I’ll be honest. Living in a tea garden in Assam seemed like the most normal of things for the longest time, until I went away to live in parts of the country that held no resemblance to my childhood normalcy. It is then that I realised how lucky I had been; so lucky to have grown up surrounded by long stretches of forests, frequent visits by wild elephants and monkeys, and the comfort of never being detached from nature.
It’s true that once in Assam, the sight of green never leaves you and a tea garden appears even before another ends. But somehow, it never gets too monotonous to not allure you.
Every day, the sun follows a stricter, more punctual routine here – rising at 4 am sharp and setting behind the lush green fields before 6 in the evening. Most often, it won’t matter what month it is or what season of the year as rain beats down on the tinned roofs and sets a winter-like chill.

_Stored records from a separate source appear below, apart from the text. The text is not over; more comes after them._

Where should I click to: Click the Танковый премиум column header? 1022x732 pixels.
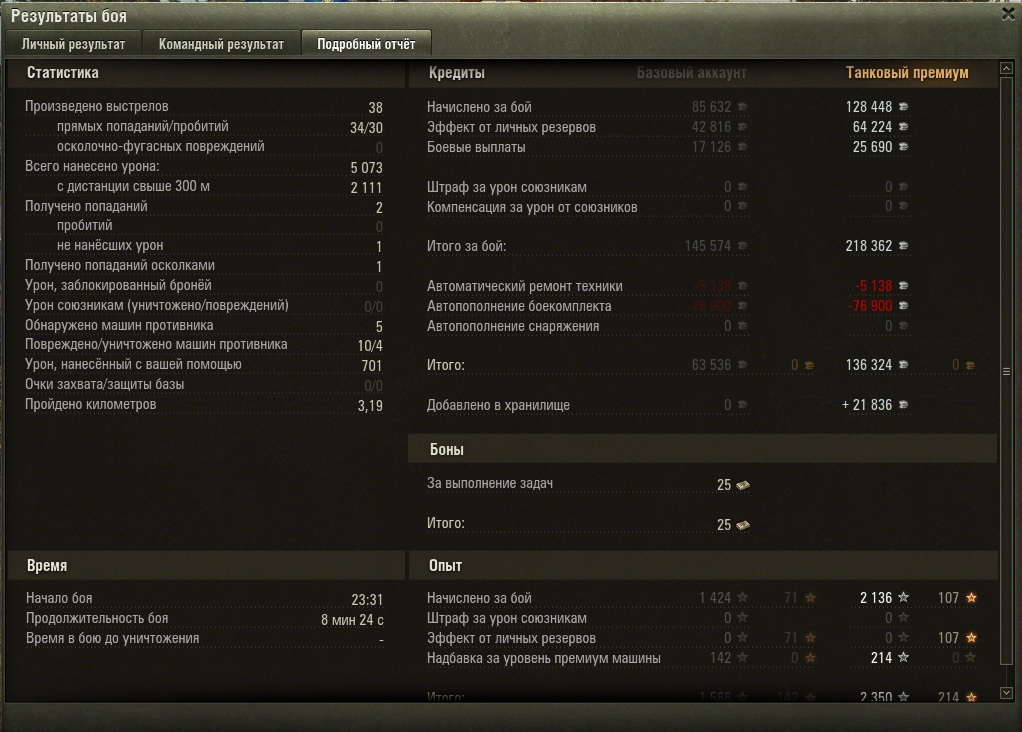[x=907, y=72]
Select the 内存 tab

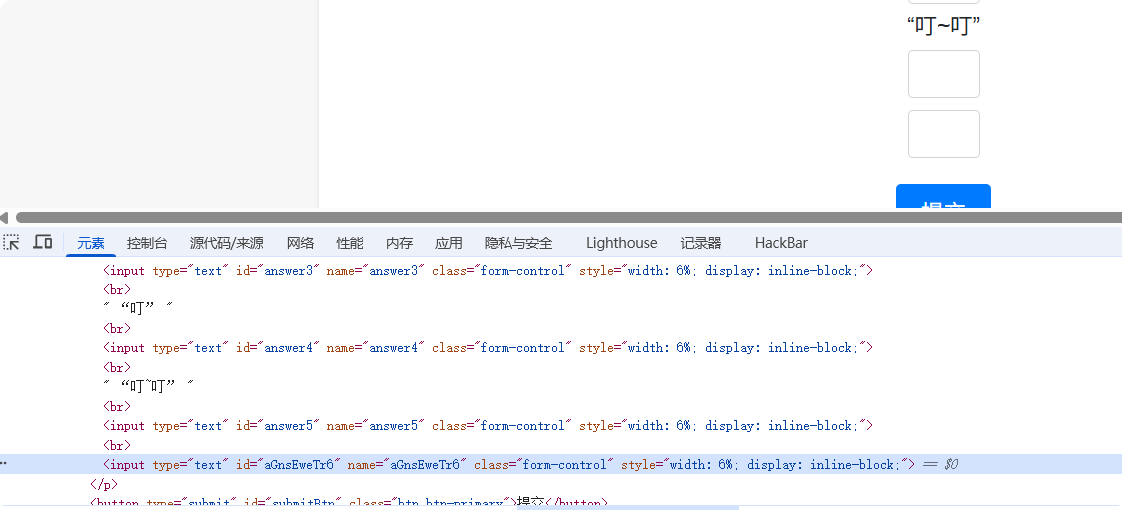tap(399, 243)

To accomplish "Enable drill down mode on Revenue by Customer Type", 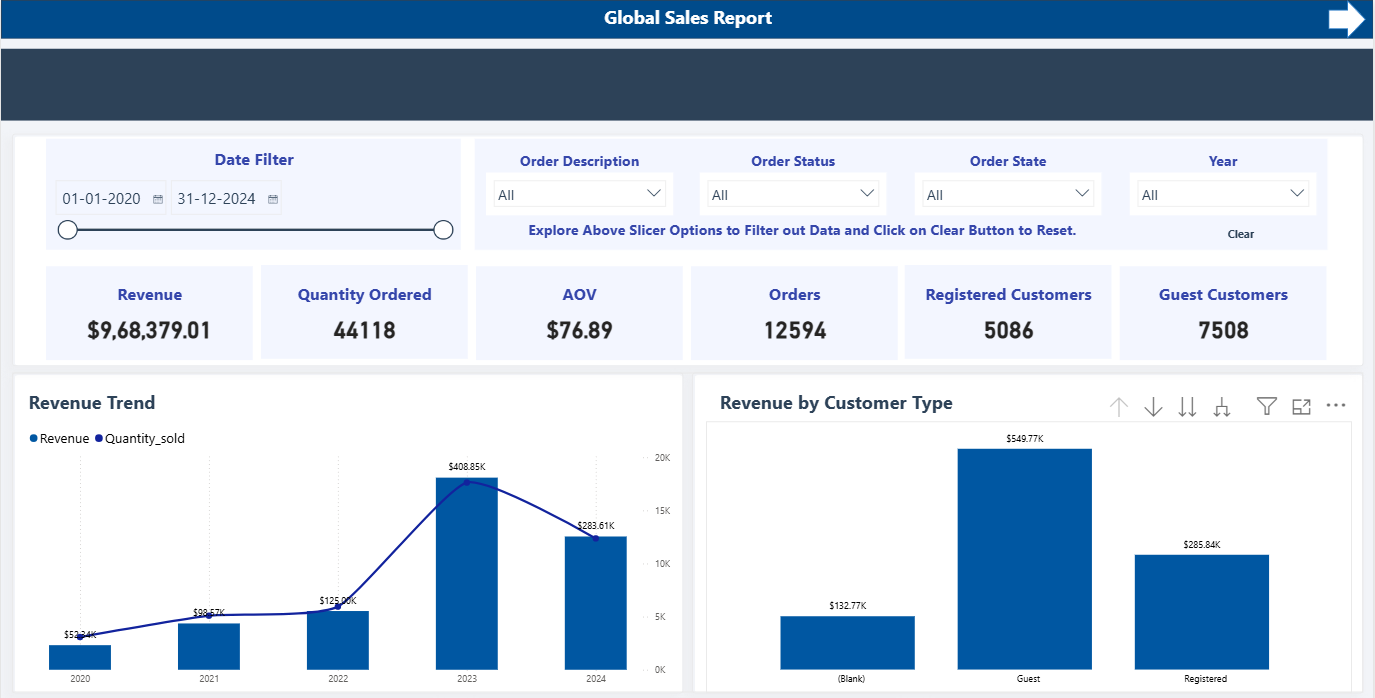I will point(1153,406).
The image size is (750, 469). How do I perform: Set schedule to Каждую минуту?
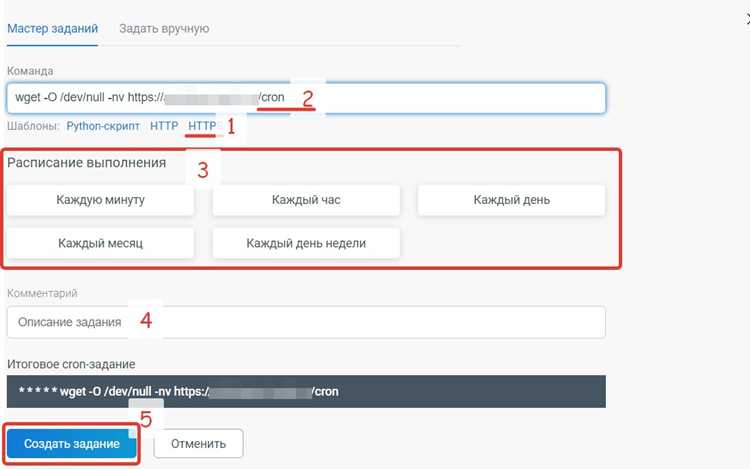coord(100,200)
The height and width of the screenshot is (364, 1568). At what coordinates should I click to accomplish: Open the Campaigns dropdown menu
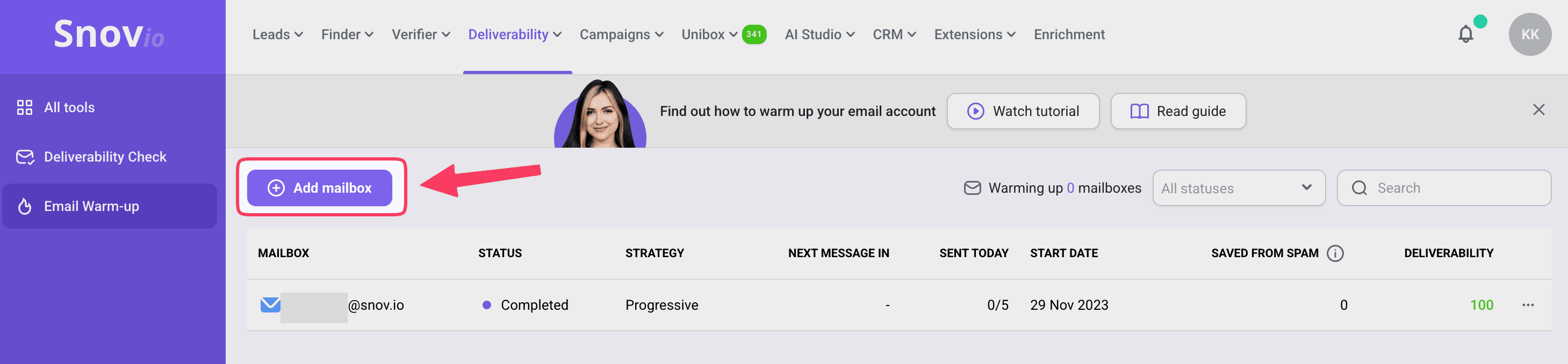621,35
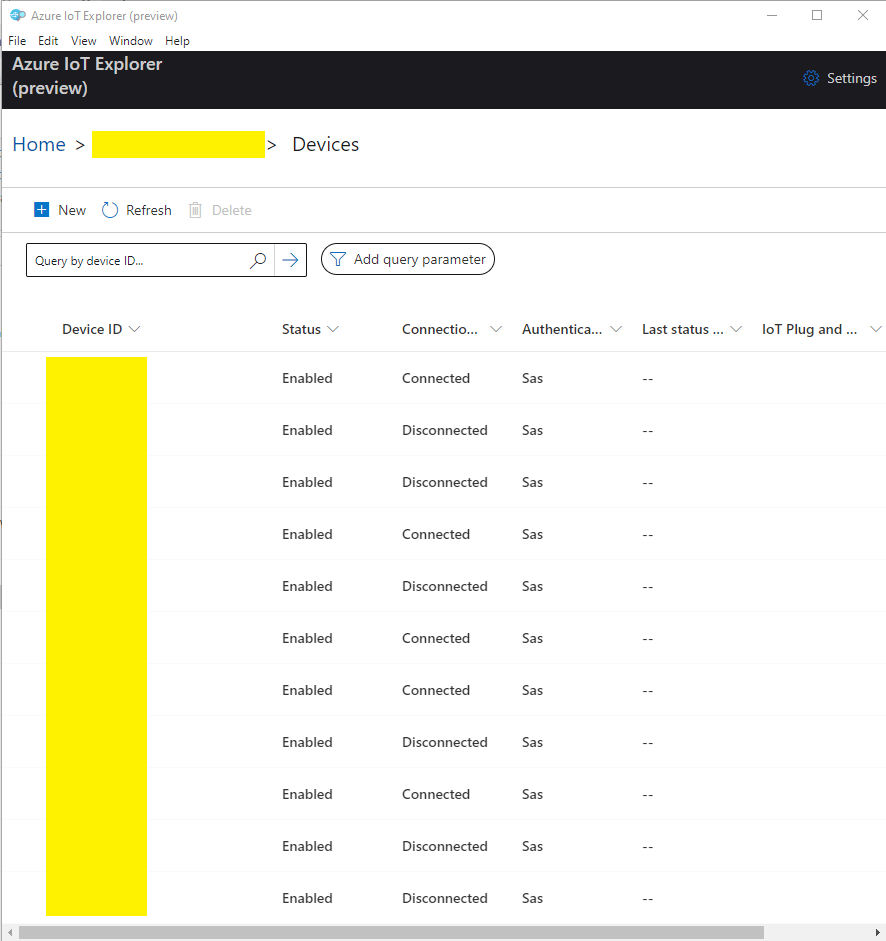Open the File menu
This screenshot has height=941, width=886.
coord(17,41)
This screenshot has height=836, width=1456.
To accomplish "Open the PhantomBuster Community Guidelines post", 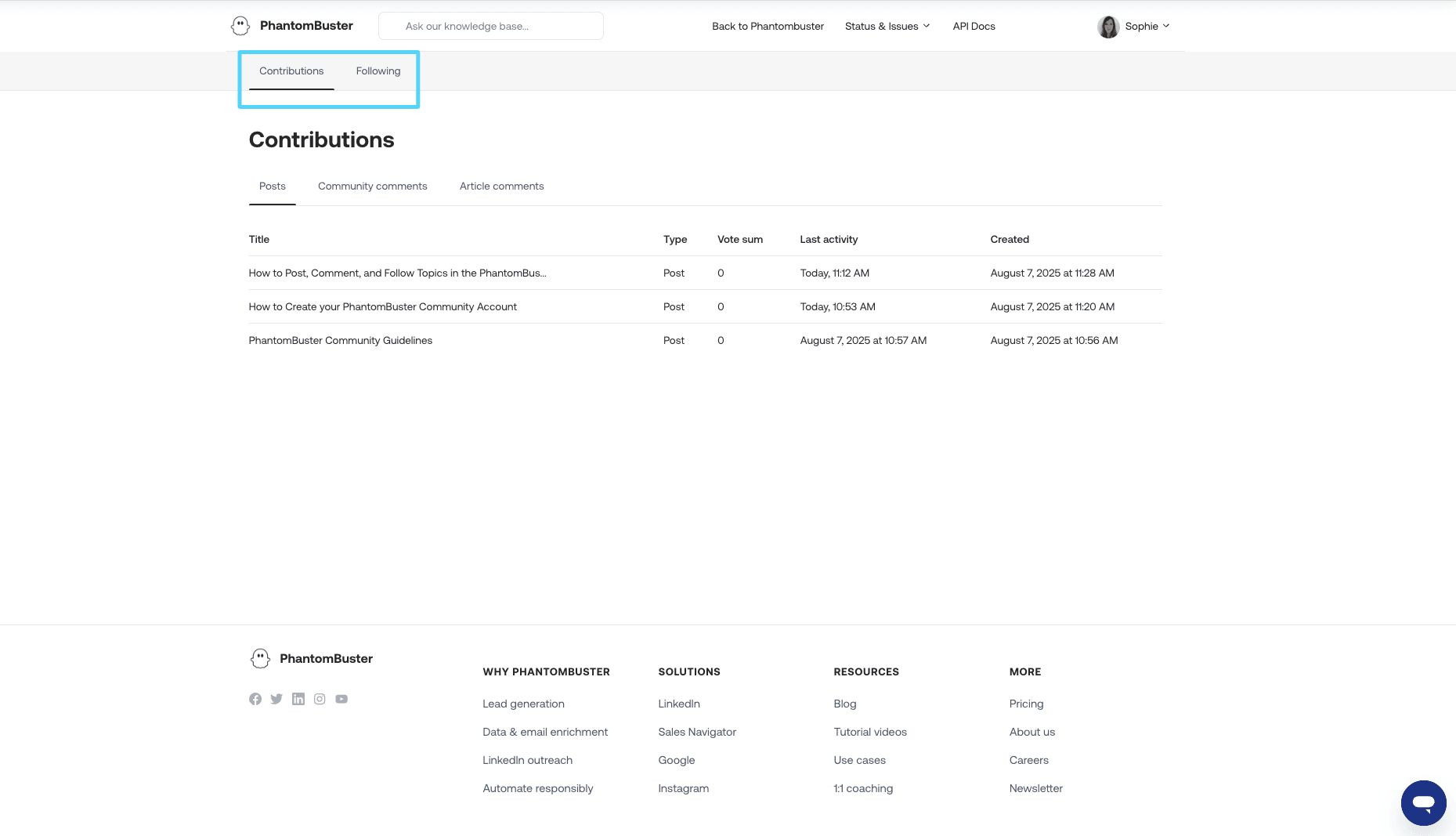I will click(341, 340).
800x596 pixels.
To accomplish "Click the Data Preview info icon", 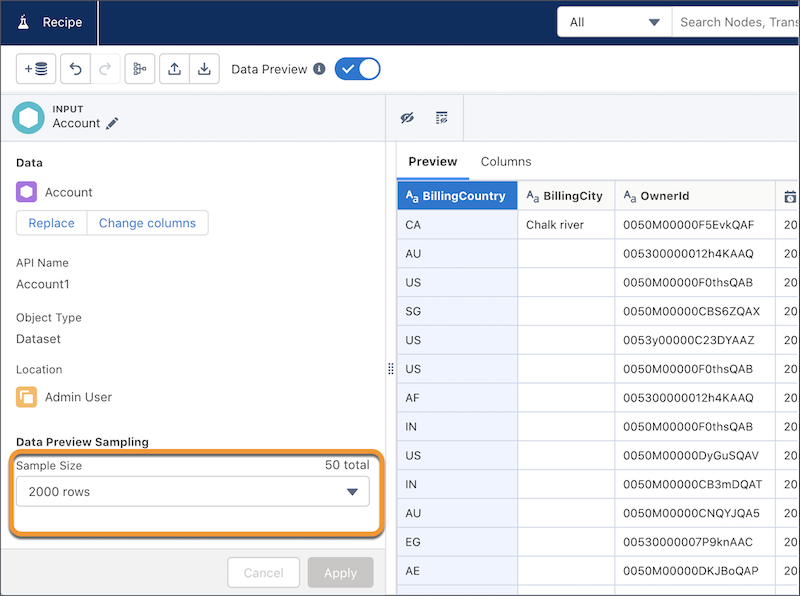I will pyautogui.click(x=318, y=69).
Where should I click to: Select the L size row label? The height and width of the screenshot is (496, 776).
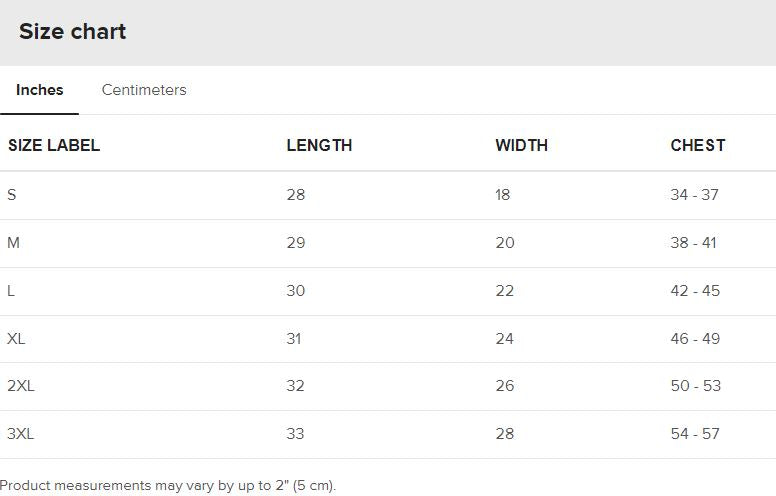11,291
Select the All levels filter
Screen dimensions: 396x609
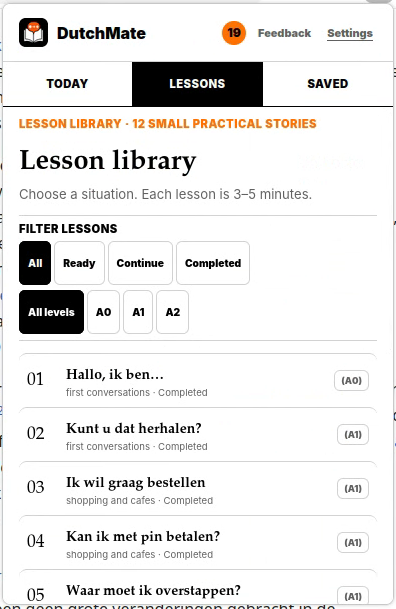click(x=51, y=312)
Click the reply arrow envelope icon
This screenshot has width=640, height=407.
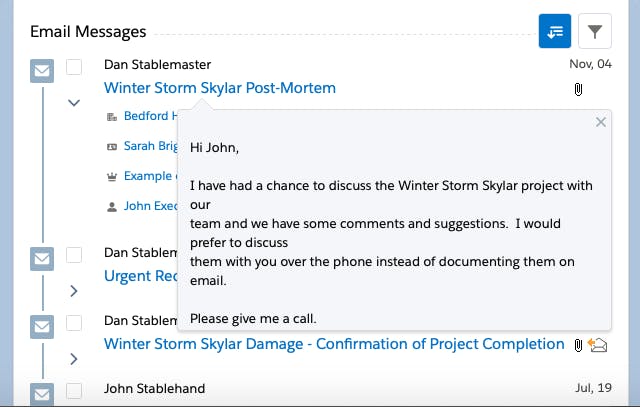(x=598, y=345)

It isn’t odd to notice people wrapped in shawls in the summer of July, though most have already learnt to brave the testing weather. I, for one, never miss a chance of pulling on my father’s old, over sized woolens and sitting in the meshed veranda with a hot cup of chai, the howling wind and pouring rain for company.
Here, days go by when the whole town makes do with an “internet cut” and people have a quirky habit of always putting the phone on loudspeaker, inviting you to unwillingly eavesdrop on the entire conversation. When cycling around every evening, I perhaps delight in the serenity of Assam a little less than I do in the sight of its smiling, ever-pleasant people.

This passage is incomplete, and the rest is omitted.